As for Cancun collapsing, I hope so, it’ll be hilarious.
Good on Jim Anderton for stepping up and taking a leadership role for the miners and on behalf of the miners that you will never see John Key or Bill English taking.
Anderton’s veteran perspective as well as his political impeachability, now that it is clear that he will retire in due course and so has nothing to gain from his efforts politically, will provide a powerful voice for ordinary workers in the next few months.
Unimpeachability I think you mean…
I have a different view of Jim Anderton but I agree on Pike River he is not milking it and was one of the first to condemn the glorification of suffering on the Coast by fat cats like Key. But I would put my faith in a revival of the old Miners Union militancy not Jim Anderton.
Mr. Idiocy, I hope your lung collapses. It’ll be hilarious.
IrishBill: banned for a week for pointlessness.
Awww, did I huwt your fweelwings, making fun of the pointless drones crapping on about Global Warming (coldest day ever in Britain today, I know, I know weather =/= climate; except when it’s hot, right?)
Jim Anderton is nothing but a poor man’s Winston. How many parties has he been through? 4? Labour, New Labour, Alliance and now the self aggrandising “Jim Anderton’s Progressive”. Winston however, has charm and charisma and brains and a Machiavellian streak which makes him admirable beyond political lines – Jim Anderton is a boring waste of a seat. Also I doubt his “efforts” will do jack to “help” anyone as he has no power and is not in government (thank God). Also I note Labour now supports part-privatisation and despite all their bleatings about GST, will only remove it from fresh food or something. This country isn’t exactly drifting to the right, but it is drifting towards Keyism.

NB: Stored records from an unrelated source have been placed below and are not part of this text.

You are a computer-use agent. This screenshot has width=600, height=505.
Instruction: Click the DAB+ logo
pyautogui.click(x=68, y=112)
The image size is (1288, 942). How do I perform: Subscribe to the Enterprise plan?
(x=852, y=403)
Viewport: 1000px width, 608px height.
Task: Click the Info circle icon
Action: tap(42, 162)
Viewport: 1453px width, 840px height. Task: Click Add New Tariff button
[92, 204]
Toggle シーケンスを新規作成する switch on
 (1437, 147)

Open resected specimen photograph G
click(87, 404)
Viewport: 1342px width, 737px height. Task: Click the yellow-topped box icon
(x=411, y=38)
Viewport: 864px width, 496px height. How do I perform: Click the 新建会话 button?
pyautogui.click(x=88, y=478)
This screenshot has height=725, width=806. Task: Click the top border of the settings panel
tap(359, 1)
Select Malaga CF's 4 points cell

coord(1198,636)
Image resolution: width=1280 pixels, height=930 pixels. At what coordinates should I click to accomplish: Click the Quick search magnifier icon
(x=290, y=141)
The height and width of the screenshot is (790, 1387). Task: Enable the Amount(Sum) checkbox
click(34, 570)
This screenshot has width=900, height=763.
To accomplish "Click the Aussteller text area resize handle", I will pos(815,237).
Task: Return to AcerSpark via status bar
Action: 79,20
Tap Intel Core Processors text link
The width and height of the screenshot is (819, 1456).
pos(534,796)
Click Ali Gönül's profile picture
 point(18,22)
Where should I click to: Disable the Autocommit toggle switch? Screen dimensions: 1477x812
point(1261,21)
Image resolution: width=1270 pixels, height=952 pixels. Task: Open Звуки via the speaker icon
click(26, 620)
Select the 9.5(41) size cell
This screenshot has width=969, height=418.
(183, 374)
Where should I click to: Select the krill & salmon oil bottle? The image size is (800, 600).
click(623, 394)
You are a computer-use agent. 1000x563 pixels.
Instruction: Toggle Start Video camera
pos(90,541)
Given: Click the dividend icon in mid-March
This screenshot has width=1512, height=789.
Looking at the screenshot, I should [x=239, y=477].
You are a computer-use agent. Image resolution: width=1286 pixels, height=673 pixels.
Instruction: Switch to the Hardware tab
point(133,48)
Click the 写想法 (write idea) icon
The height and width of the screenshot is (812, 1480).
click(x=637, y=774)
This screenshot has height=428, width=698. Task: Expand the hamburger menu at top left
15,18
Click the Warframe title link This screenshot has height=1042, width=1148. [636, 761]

Also, back on Jim Anderton, the miners would and probably do hate him because he wants to cut their jobs in order to save a few trees.
IrishBill: banned for a week for pointlessness.
Jim Anderton is well respected amongst unionists and miners as being someone of principle and someone who will look out for workers come hell or high water. He also has the connections and the political experience to make a real difference.
Hey don’t let me stop you from living in right wing fairyland buddy.
The west coast has a National party mp. i don’t think they like jim anderton.
Hey remind me again Jane, how many votes did Jim Anderton lose by in the West Coast?
He wasn’t. But remind me how it is possible for someone to vote National and like Jim anderton who is the opposite? What about giving me a reason why they would like someone who doesn’t support more jobs for miners, when the west coast is a mining district.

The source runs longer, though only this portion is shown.